Jon Skinner: Thanks for the question, Anthony, to highlight and address your point for R&D demand. We do expect that to increase throughout the back half of the year, as you highlighted, with the 2 clinical trials commencing for the IDEs of the cardiac catheter that will cause an uptick in our spend along with the associated headcount that will go along and support those trials. And so we don’t expect an uptick in the back half of the year, and this goes hand in hand with the operating cash burn commentary that we provided, where we’re at $13.5 million operating cash flow burn in Q1 and $12.8 million in Q2. We do expect that to tick up in the back half of the year as we again hire more heads to support those 2 IDEs and also the initial commercialization activities that will be working towards on the percutaneous electrode in the second half of the year as well.
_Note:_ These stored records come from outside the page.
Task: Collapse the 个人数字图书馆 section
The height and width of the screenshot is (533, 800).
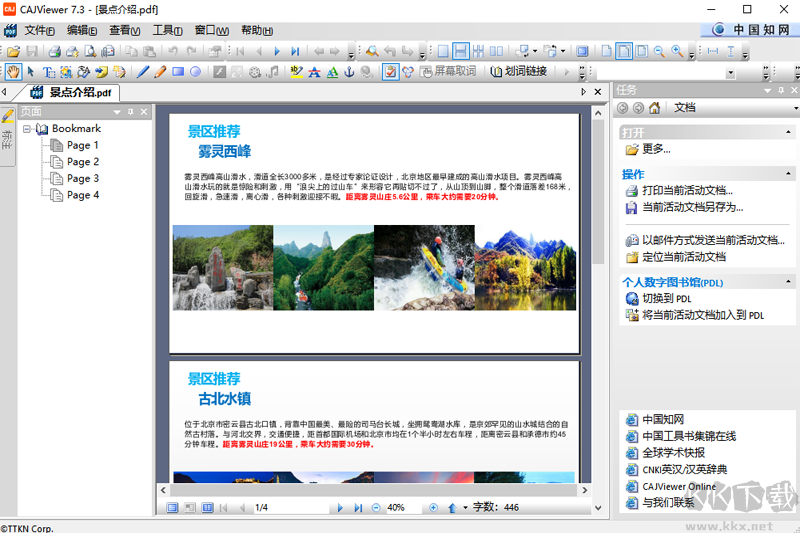Action: [x=788, y=282]
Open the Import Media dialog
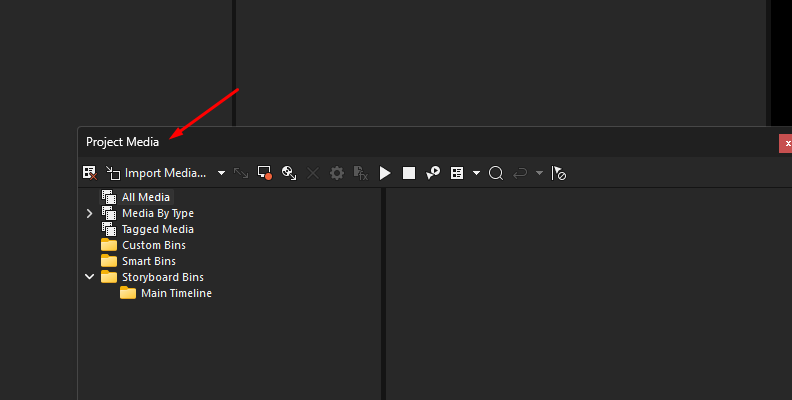Image resolution: width=792 pixels, height=400 pixels. pyautogui.click(x=156, y=173)
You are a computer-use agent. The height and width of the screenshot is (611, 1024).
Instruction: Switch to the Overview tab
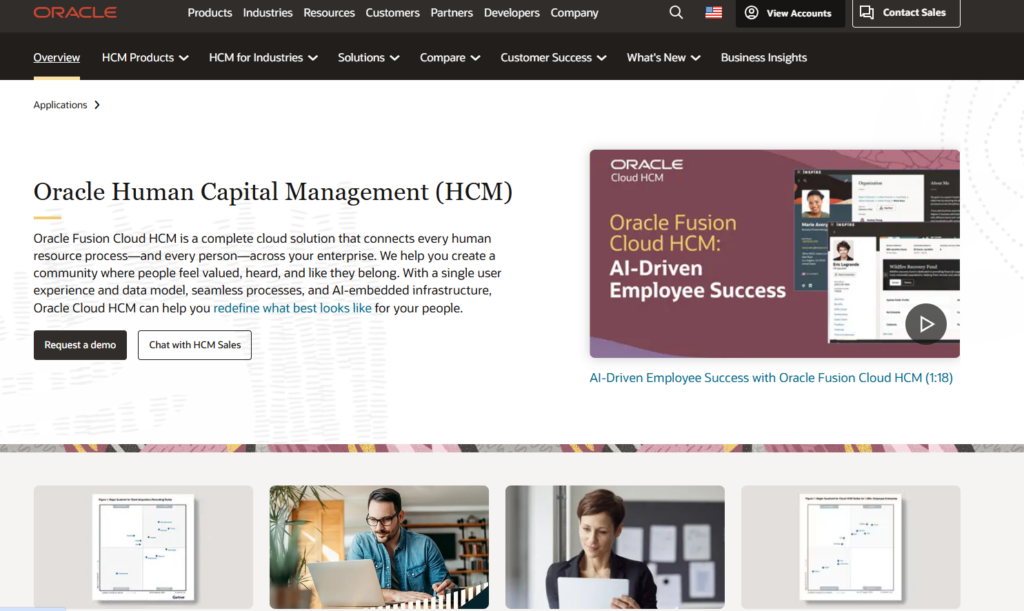(x=57, y=58)
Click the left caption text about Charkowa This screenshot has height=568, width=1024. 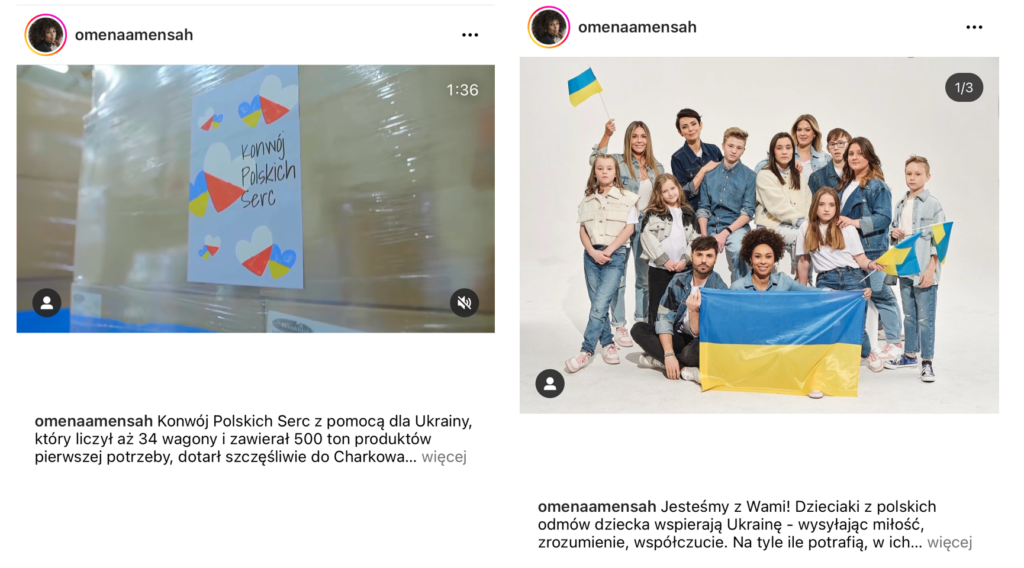(x=253, y=439)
Operator: Thank you. There are no further questions. I will now turn the call back over to Paul LaViolette for closing remarks.
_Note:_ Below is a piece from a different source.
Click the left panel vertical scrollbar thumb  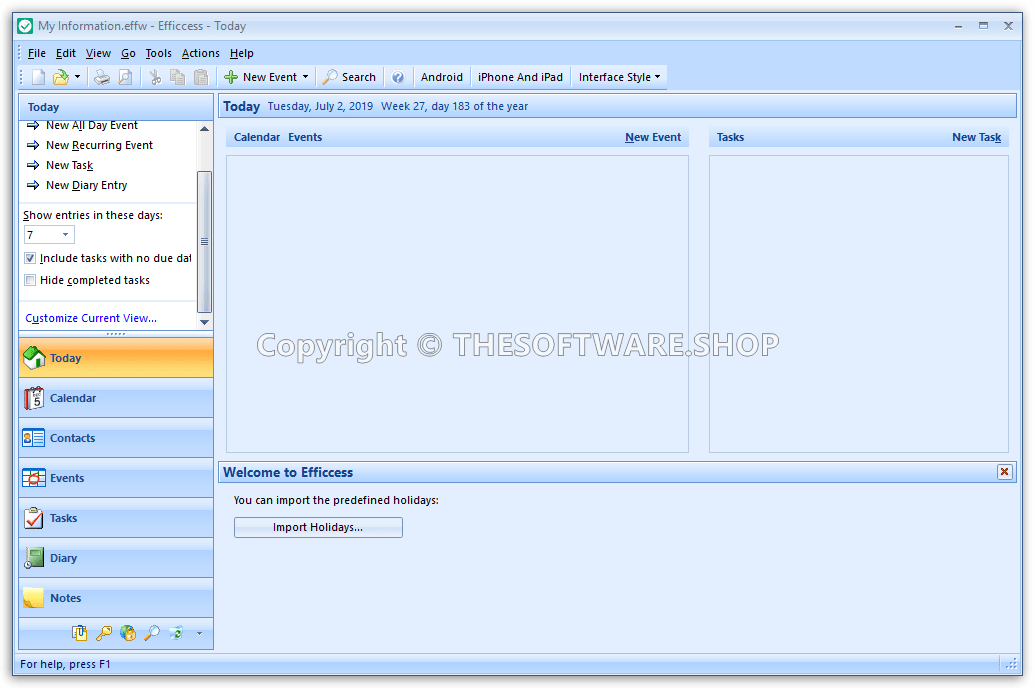click(x=204, y=240)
Paul Arthur LaViolette: President, CEO, Principal Executive Officer, Principal Financial Officer & Co-Chairman of the Board Thank you, operator. I just want to thank everyone for your attention today. I appreciate the commentary about the progress that the Pulse Biosciences team has made over the second quarter. We’re very pleased with that progress. We’re very focused on a lot of activity for Q3, including expansion of our pilot activity with the perc electrode and our 2 IDEs, and we look forward to keeping you apprised of our progress including at the Q3 call that will gather together for in October. So thank you very much all. We appreciate it. Have a great day.

Operator: The meeting is now concluded. Thank you all for joining. You may now disconnect.